Inspection reports in some FDA warning letters, particularly those calling out basic plumbing issues with sinks and toilets at API manufacturers, beg the question of whether some local government official or inspector “greased the wheels” for manufacturers. “How else could these facilities pass local annual health and safety inspections when such problems existed?” Teh asked on the webcast (1). She also recalled the case of Chen Wen-Hsiung, an inspector with the Taiwan FDA, who was reportedly paid more than $150,000 over two years, to warn local pharmaceutical companies of “surprise” cGMP inspections and help them pass (3).
Questionable business practices can take other forms, too. This was seen with the 2008 heparin recall, in which some of the heads of the Chinese suppliers implicated in the recall were related to each other.

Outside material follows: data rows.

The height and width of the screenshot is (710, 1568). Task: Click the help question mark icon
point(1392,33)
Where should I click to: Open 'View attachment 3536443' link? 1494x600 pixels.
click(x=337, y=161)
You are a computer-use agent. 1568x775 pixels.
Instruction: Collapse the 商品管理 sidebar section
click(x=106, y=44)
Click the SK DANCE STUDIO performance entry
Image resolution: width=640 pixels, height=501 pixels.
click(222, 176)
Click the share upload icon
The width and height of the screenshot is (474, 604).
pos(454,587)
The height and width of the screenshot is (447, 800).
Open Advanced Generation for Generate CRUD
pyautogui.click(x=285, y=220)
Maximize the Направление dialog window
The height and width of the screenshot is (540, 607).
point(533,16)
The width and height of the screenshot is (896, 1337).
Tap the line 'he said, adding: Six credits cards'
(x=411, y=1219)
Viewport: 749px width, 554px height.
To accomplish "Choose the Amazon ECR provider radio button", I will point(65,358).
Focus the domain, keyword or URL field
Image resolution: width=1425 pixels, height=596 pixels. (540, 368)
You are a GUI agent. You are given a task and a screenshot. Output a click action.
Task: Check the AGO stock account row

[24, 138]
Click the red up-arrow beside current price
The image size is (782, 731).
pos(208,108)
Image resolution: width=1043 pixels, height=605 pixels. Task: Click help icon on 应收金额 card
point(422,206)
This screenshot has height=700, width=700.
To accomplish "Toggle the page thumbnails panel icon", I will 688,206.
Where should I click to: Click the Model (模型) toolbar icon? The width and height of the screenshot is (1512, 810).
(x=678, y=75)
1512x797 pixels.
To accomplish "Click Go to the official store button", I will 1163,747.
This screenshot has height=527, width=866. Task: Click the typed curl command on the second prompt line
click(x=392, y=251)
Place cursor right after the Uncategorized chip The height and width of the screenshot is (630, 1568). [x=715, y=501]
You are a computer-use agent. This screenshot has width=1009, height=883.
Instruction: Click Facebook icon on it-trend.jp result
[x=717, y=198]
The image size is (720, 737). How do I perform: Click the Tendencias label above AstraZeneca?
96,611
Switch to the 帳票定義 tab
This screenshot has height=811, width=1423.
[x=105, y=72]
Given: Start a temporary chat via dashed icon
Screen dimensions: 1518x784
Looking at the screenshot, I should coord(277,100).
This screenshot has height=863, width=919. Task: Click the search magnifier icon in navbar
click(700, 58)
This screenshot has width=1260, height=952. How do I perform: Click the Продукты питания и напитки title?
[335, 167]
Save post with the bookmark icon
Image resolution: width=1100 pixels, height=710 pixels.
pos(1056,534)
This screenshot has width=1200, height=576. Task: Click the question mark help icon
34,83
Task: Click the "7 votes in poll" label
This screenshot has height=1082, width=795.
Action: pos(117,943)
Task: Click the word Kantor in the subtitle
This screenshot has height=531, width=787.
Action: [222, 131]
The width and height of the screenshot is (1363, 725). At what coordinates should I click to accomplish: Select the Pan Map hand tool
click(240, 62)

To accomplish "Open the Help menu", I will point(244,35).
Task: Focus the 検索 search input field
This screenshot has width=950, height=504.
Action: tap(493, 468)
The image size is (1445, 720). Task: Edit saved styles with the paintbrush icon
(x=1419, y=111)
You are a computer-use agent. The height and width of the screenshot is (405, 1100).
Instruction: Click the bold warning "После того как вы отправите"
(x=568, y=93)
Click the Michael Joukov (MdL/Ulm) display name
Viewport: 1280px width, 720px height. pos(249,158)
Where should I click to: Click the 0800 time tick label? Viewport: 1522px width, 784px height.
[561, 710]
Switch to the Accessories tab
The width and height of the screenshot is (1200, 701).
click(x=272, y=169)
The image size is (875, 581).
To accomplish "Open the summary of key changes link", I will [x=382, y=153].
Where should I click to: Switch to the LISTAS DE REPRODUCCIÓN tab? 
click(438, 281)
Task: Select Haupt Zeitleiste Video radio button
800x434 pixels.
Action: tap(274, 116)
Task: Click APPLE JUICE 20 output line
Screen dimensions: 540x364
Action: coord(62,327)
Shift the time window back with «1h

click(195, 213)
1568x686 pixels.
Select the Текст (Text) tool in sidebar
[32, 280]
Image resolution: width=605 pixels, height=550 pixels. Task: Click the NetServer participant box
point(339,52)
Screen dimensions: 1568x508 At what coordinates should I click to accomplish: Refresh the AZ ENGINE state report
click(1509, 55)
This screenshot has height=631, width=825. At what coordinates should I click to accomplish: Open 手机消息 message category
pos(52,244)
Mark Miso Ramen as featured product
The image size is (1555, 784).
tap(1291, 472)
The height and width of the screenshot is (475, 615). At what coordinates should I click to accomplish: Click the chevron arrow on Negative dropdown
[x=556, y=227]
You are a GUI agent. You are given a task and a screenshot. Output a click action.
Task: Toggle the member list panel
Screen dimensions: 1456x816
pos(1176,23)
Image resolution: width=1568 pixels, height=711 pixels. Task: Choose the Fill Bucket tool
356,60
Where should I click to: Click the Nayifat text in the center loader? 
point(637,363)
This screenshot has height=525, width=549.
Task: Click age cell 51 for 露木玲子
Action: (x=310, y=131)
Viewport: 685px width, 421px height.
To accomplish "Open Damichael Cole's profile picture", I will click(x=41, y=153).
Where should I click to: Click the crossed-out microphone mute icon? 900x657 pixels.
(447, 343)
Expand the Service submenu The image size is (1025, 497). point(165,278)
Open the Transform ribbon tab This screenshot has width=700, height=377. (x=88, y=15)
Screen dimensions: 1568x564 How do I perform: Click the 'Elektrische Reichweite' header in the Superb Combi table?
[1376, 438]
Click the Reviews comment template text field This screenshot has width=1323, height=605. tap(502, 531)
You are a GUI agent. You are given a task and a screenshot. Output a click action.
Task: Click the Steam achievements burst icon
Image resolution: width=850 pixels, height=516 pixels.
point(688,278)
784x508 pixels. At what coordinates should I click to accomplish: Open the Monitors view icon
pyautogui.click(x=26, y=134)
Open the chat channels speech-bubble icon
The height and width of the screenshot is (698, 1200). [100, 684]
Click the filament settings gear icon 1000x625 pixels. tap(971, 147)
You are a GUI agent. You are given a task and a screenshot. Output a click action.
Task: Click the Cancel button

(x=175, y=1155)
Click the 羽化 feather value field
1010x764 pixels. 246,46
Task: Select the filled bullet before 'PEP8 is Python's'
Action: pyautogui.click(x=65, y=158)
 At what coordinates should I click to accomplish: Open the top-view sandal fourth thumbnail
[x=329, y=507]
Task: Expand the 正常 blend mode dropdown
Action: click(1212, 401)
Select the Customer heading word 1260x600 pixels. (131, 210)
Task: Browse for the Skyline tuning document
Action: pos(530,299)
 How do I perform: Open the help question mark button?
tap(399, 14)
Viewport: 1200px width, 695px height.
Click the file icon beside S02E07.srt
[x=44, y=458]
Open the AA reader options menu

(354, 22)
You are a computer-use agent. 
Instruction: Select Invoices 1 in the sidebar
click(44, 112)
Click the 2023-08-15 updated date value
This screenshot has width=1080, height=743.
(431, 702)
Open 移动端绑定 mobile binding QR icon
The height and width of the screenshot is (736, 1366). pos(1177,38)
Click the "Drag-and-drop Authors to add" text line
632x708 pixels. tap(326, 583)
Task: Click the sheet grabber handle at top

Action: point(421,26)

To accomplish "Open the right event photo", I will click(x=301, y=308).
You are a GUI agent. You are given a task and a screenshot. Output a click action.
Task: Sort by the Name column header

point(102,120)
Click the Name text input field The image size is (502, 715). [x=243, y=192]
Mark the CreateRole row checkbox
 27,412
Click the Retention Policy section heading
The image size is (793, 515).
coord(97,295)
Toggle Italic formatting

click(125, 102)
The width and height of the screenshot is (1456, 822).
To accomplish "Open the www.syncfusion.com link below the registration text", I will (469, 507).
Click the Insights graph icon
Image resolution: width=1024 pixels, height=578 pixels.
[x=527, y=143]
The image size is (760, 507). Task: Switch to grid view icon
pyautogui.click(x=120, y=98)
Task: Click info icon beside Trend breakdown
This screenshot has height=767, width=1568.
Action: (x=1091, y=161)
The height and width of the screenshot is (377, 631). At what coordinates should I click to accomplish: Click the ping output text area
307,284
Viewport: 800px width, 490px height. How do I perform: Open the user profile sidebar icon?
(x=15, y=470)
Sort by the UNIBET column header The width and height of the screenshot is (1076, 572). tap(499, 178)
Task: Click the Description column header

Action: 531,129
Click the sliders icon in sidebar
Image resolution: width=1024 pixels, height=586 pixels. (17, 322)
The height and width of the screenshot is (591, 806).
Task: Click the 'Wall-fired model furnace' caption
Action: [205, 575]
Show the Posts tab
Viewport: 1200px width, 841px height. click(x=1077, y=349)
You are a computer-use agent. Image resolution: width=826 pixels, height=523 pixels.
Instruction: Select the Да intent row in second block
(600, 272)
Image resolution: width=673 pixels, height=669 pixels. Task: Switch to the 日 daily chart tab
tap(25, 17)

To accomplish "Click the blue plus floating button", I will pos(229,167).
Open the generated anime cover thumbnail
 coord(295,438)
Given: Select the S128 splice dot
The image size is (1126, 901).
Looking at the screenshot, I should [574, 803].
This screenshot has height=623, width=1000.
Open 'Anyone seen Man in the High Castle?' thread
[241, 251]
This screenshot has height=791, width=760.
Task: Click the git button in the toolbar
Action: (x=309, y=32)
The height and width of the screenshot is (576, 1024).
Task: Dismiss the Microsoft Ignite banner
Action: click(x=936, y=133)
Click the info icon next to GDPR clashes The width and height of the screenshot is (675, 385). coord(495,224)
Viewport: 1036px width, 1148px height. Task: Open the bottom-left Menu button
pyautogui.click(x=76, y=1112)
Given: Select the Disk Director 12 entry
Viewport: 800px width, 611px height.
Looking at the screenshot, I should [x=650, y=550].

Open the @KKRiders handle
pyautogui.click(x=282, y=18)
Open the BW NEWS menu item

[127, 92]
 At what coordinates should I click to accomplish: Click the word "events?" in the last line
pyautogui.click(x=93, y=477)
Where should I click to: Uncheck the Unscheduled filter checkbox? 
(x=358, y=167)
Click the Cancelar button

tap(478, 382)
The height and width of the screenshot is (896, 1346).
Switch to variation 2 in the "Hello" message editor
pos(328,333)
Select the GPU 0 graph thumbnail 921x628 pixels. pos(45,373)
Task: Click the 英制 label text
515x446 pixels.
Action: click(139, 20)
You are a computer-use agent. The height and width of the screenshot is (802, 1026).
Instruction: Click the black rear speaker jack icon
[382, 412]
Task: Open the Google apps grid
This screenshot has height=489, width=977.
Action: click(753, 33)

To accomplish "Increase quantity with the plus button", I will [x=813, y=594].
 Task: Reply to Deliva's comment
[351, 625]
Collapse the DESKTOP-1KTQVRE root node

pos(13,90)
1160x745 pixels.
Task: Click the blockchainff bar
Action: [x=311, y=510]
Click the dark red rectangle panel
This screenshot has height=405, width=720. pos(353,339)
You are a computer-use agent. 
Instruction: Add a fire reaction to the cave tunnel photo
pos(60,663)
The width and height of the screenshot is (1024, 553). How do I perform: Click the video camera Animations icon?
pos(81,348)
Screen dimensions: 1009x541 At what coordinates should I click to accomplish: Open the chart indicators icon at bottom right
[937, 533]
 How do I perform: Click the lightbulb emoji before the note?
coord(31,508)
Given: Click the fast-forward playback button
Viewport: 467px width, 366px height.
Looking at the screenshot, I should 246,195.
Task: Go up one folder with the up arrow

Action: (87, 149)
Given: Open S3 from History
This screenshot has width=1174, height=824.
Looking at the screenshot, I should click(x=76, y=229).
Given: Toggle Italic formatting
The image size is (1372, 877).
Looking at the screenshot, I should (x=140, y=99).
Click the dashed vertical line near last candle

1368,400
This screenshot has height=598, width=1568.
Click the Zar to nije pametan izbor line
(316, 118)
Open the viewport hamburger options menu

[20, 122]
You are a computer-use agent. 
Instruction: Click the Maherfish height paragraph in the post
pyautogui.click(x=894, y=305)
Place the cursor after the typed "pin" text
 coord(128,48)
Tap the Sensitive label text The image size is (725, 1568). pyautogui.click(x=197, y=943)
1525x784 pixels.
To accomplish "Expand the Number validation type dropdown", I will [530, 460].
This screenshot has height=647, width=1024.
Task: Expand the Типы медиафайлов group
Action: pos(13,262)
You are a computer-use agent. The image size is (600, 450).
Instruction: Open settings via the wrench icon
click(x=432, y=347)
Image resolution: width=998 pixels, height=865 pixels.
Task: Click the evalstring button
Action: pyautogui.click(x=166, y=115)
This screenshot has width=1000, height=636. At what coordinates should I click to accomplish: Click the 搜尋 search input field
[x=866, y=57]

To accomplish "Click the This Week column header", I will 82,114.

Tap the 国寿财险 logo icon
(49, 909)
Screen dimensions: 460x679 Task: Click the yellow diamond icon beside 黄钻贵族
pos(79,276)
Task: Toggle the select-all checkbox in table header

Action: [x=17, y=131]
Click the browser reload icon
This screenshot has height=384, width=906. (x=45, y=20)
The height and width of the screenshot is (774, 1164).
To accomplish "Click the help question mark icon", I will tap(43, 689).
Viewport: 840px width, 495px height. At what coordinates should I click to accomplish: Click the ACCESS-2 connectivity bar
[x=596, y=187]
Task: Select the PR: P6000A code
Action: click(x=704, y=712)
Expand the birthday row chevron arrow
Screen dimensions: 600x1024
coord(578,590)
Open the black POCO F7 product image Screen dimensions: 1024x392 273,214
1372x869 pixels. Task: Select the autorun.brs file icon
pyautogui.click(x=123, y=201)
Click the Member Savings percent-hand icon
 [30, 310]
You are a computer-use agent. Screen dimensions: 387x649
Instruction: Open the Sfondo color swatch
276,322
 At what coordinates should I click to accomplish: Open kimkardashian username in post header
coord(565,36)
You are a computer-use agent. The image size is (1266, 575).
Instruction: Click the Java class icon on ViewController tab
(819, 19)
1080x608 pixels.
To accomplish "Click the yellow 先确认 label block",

Questions about heparin safety persist today. In March 2016, US representatives noted many inconsistencies that had not been explained or resolved, which reflect basic safety loopholes in the pharma supply chain (4). It’s important to be aware of contract wording, especially where additional payments are linked to milestones that involve other partners. Avellanet recalls a situation with a client who had outsourced a clinical project to an overseas contract research organization (CRO), with milestone payments built into the schedule. The CRO, in turn, provided milestone payments to local investigators, which resulted in fictional patient recruitment and the logic often found in these situations. “I get double the money if I enroll 10 patients instead of six. So who will know if I make up four more people? The sponsor doesn’t speak this language and by the time they get patient data, the trial will be over,” says Avellanet.
So what is a sponsor to do? Thorough due-diligence and vetting of suppliers are crucial. “Mock audits are critical….and companies need to look hard at data integrity issues and at electronic recordkeeping, 21 CFR Part 11-type issues, including being sure to back up all data and store it remotely from the plant location,” says Farquhar, who believes in scheduling, and repeating, unannounced quality audits.
References
1. “Reminder: International Pharma Supply Chain Imperiled Like Never Before,” FDA Law Blog, June 16, 2016.
2. A. Ocampo, “Complete Response Letters Due to Failed PAIs: More to Come?” Lachman Consultants’ blog, June 2, 2016.
2. E.K. Sharma, “Intensive Scare,” BusinessToday.com, March 16, 2014.
3. T. Sandle, “FDA Inspector Held on Bribery Probe,”August 16, 2015, DigitalJournal.com.
4. A. Shanley, “US Representatives Question the Safety of the Heparin Supply,” PharmTech.com, April 1, 2016.